• [WORK TASK] The word to find is "link". State how many lines below contain it, giving only the number.
★ ★ ★
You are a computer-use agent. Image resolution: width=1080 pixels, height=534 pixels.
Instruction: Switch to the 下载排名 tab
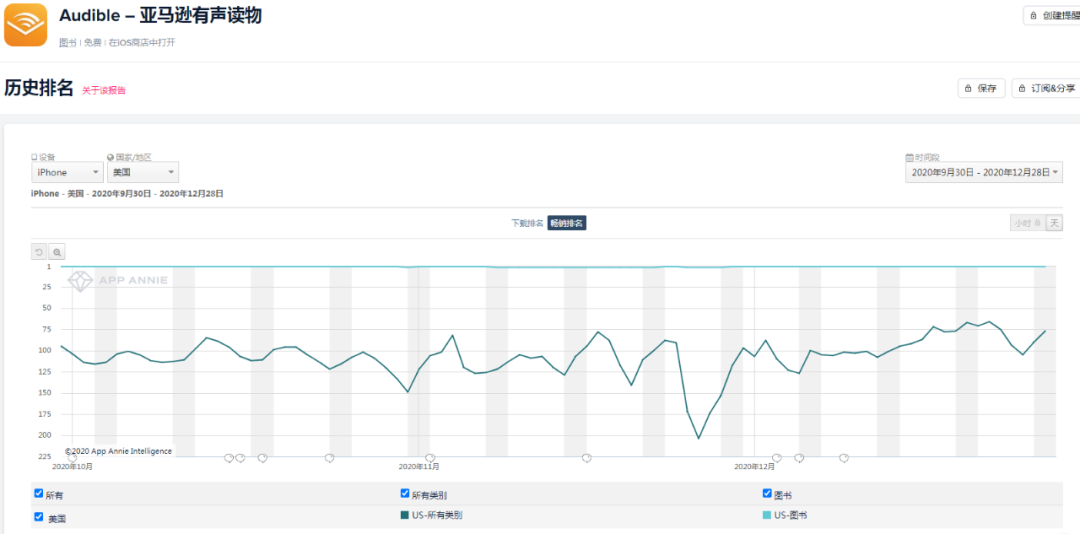[527, 223]
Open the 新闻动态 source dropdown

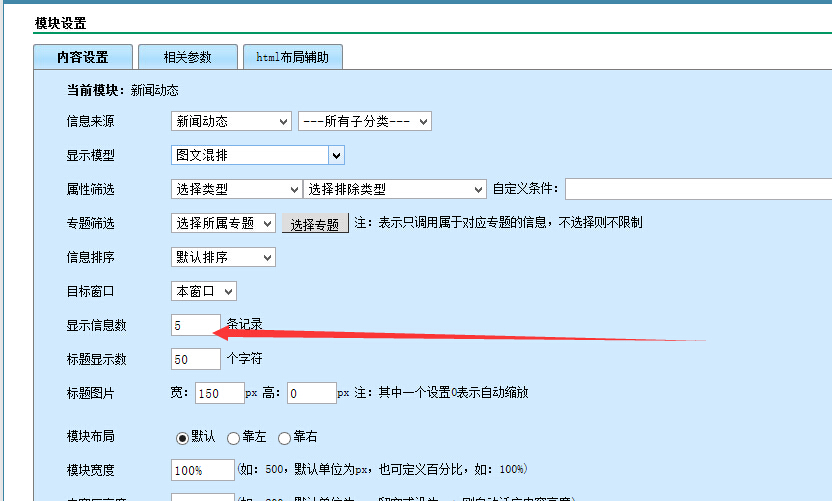(231, 121)
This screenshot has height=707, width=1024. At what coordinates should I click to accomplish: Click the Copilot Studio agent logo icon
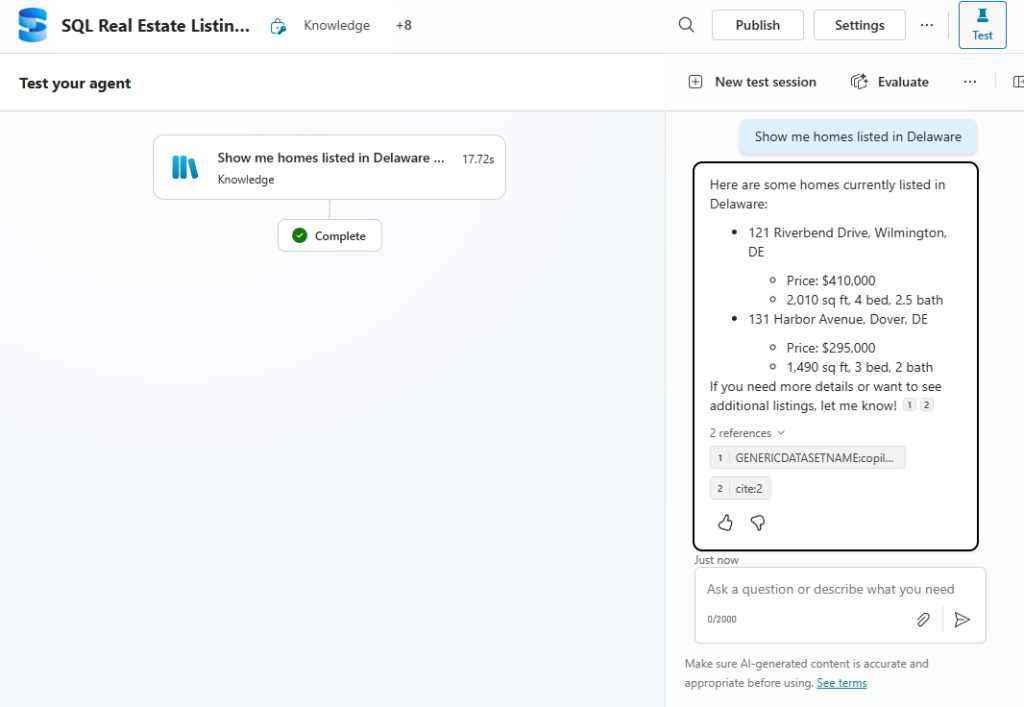click(x=33, y=25)
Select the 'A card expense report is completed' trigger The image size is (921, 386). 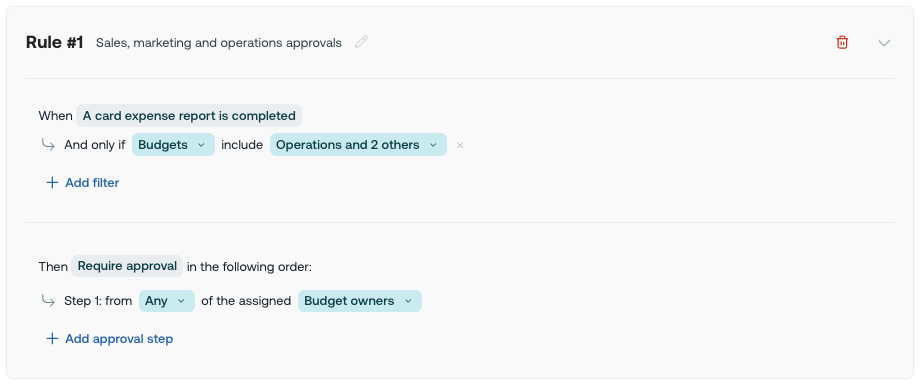pyautogui.click(x=189, y=116)
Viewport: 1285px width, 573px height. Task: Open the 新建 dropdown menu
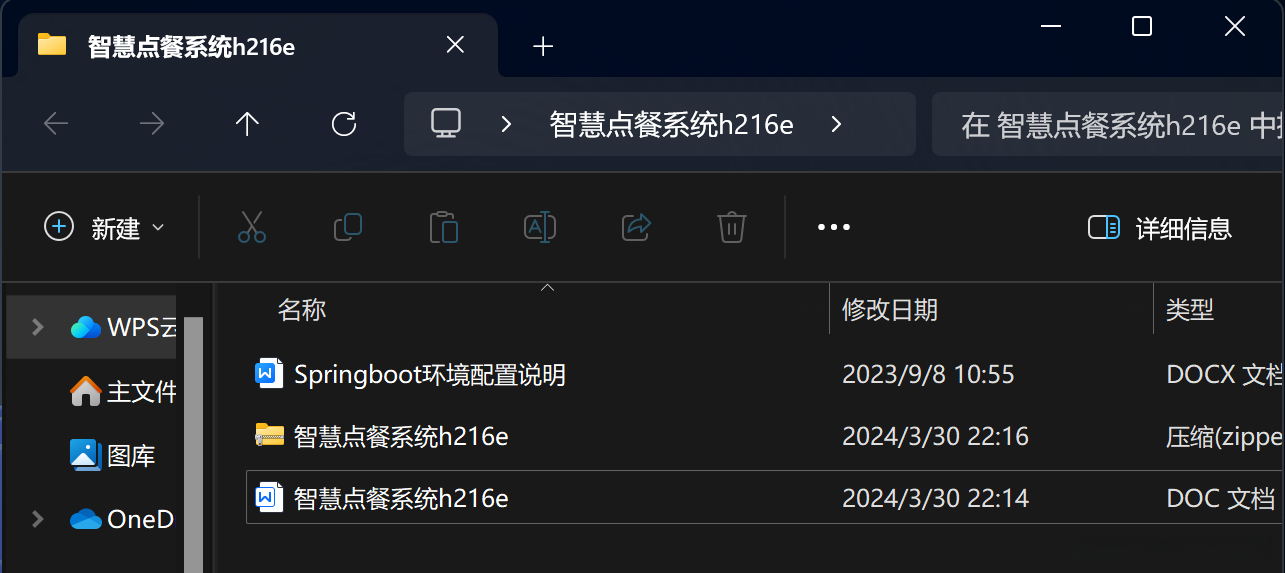(x=104, y=228)
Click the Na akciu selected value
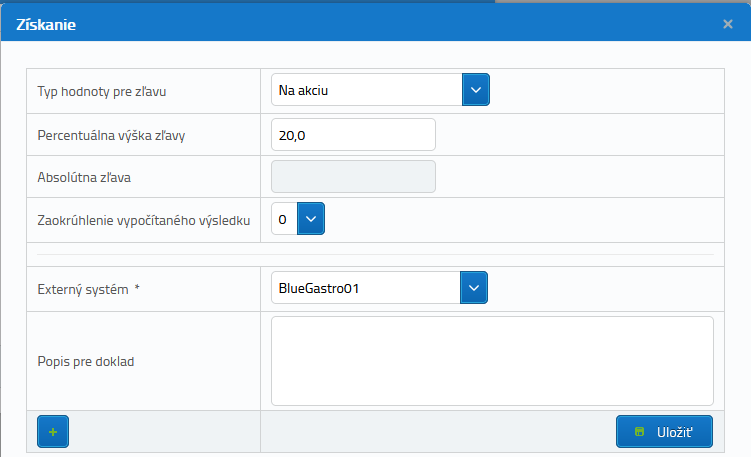Viewport: 751px width, 457px height. [x=366, y=90]
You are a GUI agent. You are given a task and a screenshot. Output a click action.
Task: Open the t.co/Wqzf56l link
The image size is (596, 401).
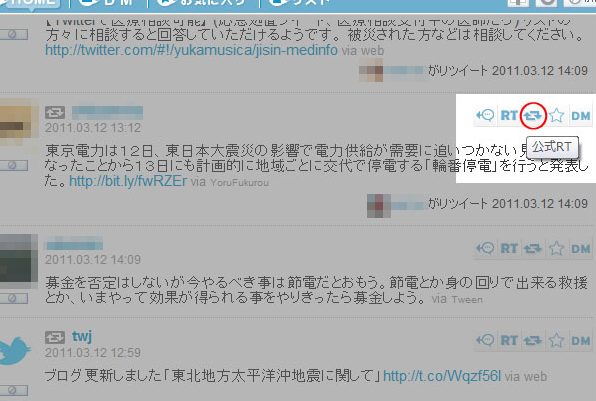click(442, 376)

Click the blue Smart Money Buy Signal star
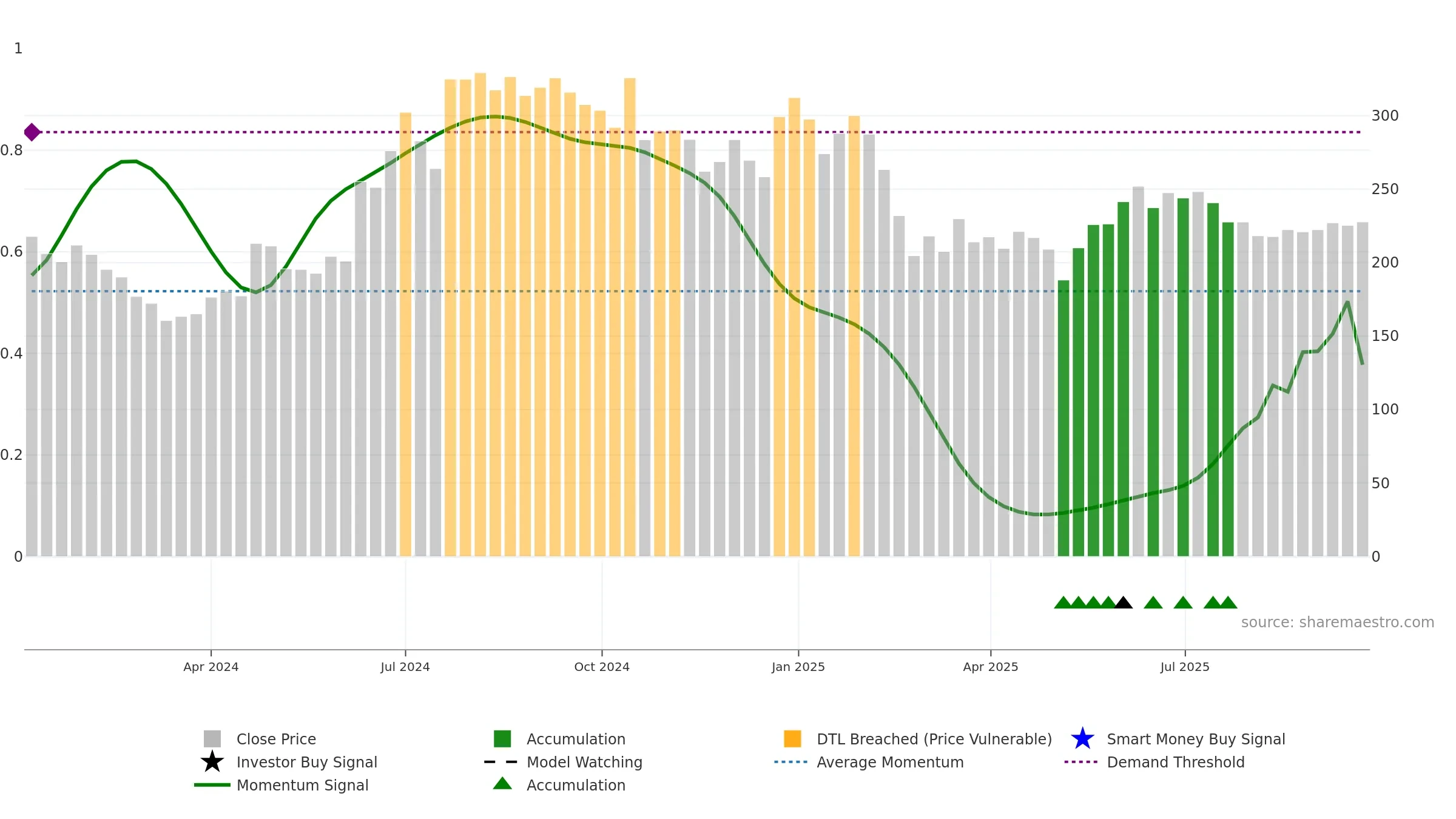point(1082,739)
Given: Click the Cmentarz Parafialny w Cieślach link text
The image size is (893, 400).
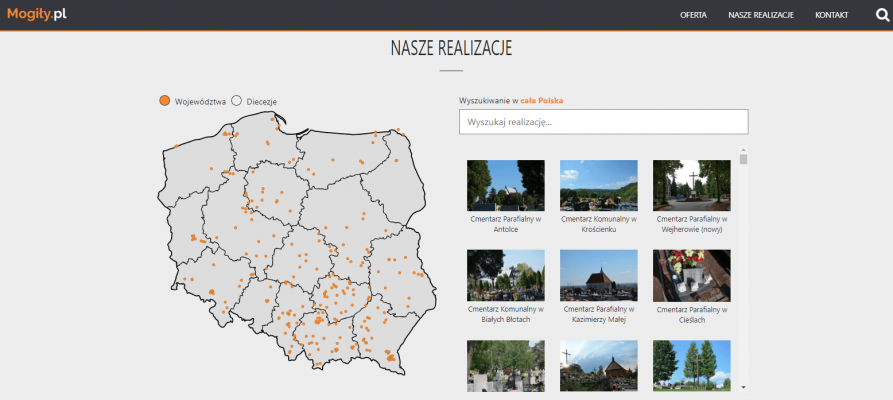Looking at the screenshot, I should point(691,314).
★ ★ ★
• [SOLUTION FOR THIS PROBLEM] 2